*What is required*
Format each line of the listing below as one string in a JSON list, leaving out blank lines and all pictures.
>> START Data entries
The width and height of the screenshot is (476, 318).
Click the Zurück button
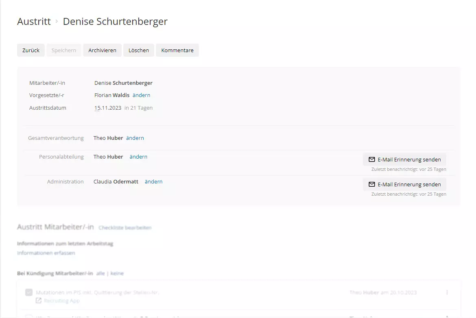(x=31, y=50)
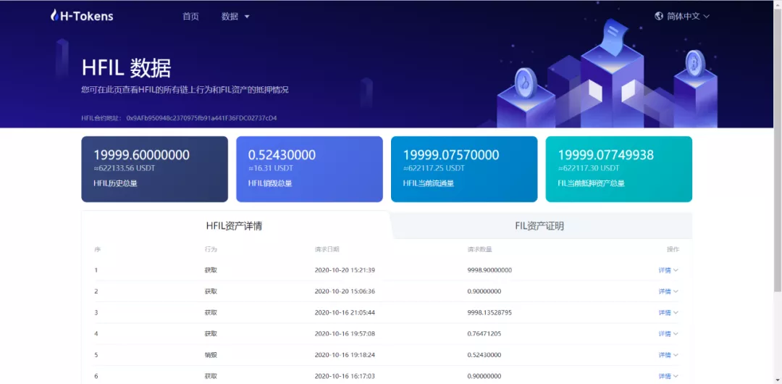Click the HFIL销毁总量 stat card
782x384 pixels.
coord(309,170)
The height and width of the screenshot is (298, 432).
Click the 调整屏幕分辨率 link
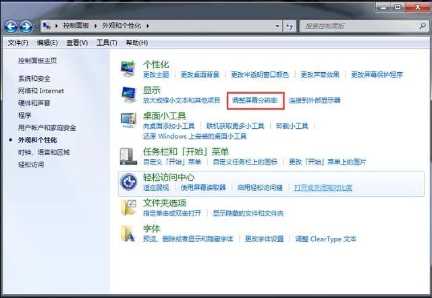click(255, 100)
>> END Data entries
*Output of the task*
[
  "The width and height of the screenshot is (476, 318).",
  "Click the Zurück button",
  "(x=31, y=50)",
  "Click the HFIL销毁总量 stat card",
  "782x384 pixels.",
  "coord(309,170)",
  "The height and width of the screenshot is (298, 432).",
  "Click the 调整屏幕分辨率 link",
  "click(255, 100)"
]